Data for analysis ::
======

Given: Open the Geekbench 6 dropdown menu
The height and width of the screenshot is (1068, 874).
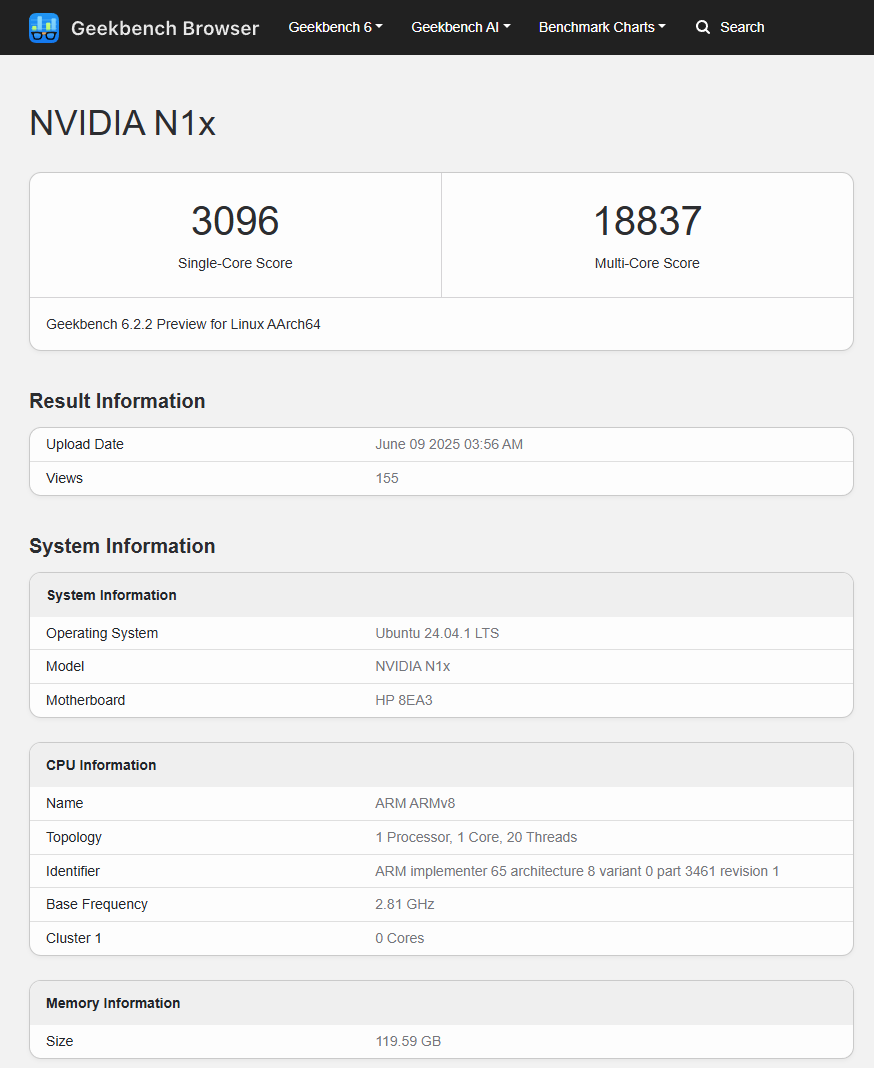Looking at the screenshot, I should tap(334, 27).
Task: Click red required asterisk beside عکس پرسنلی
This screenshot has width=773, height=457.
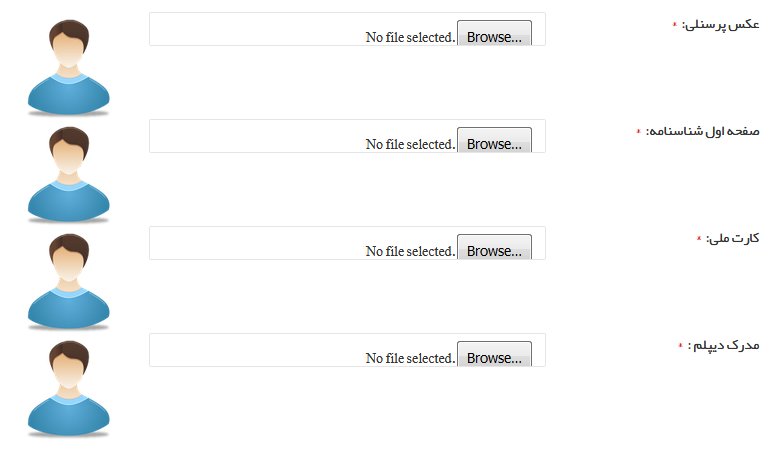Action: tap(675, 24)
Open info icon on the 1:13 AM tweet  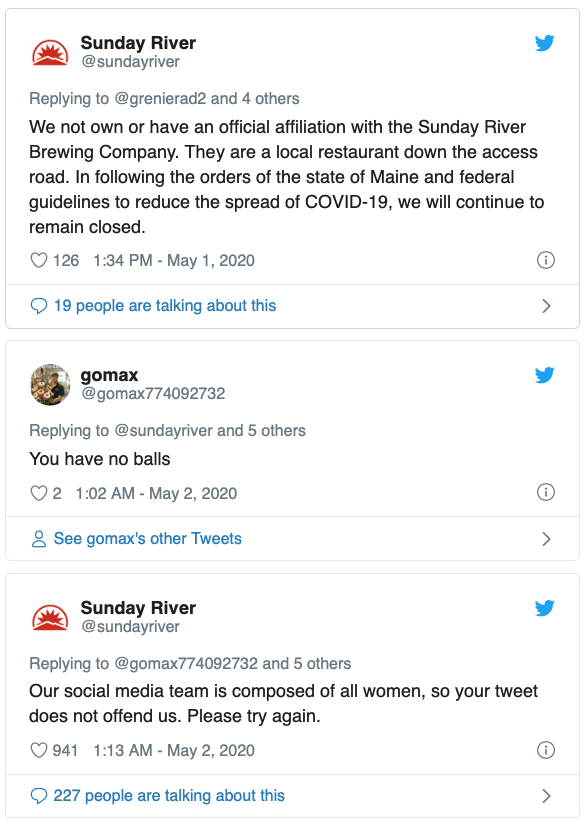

======

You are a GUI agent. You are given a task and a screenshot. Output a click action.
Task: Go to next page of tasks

======

What to work on :: Return, exactly as they stand, the lines above from the one with "Task: Click red" to the one with "Open info icon on the 1:13 AM tweet", omitting any pictures among them.

Response ::
Task: Click red required asterisk beside عکس پرسنلی
This screenshot has width=773, height=457.
Action: tap(675, 24)
Open info icon on the 1:13 AM tweet  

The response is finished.